#### EXERCISE BRIEF
Go over the data and keep only the lines that include "Given".
[[ MATERIAL FOR THIS TASK open ]]
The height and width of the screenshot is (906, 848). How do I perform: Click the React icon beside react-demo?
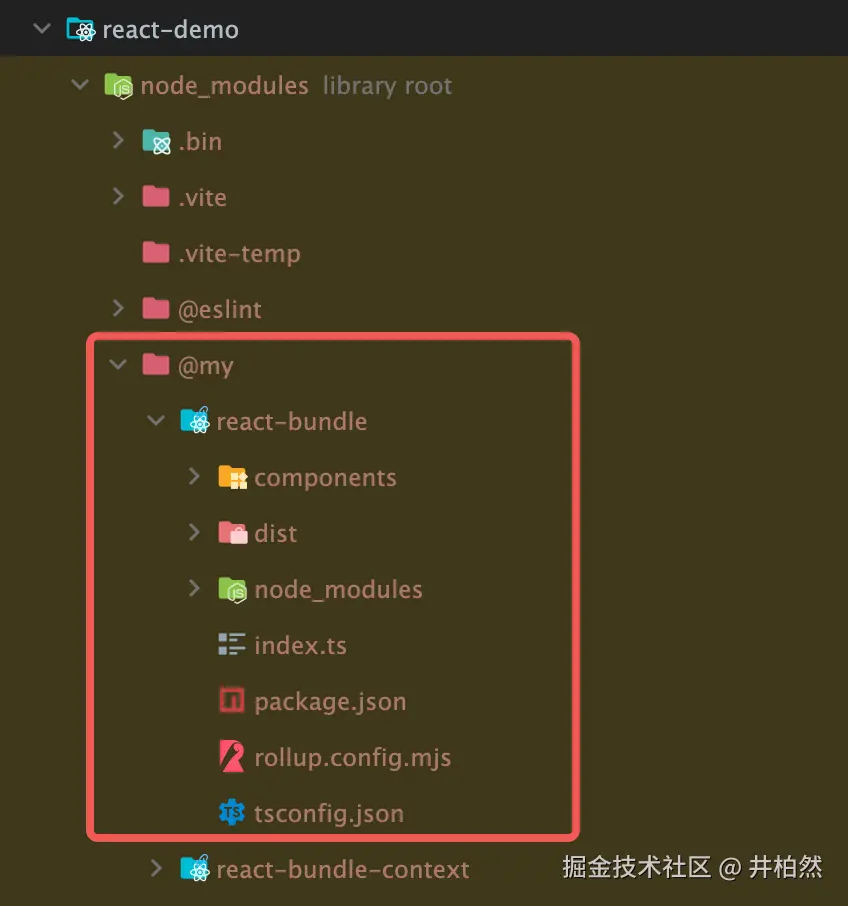click(80, 29)
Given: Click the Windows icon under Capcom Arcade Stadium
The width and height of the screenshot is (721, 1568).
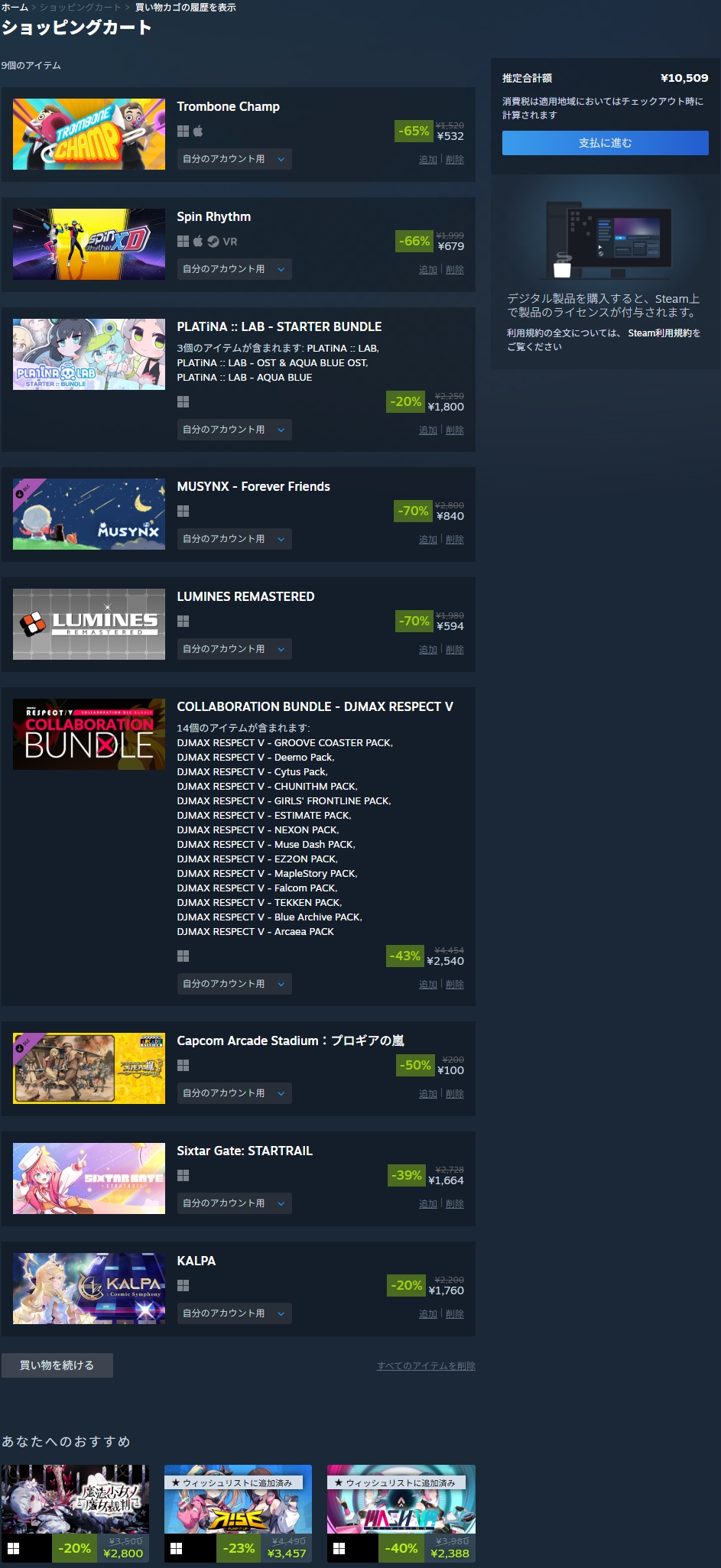Looking at the screenshot, I should (183, 1065).
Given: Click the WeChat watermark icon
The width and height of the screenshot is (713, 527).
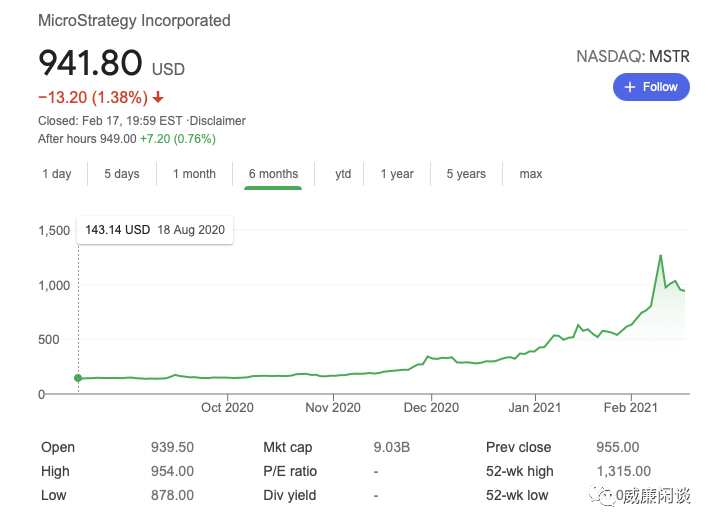Looking at the screenshot, I should point(601,495).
[[ MATERIAL FOR THIS TASK closed ]]
#### EXERCISE RESULT
Given: Click the Windows icon under Capcom Arcade Stadium
Given: Click the WeChat watermark icon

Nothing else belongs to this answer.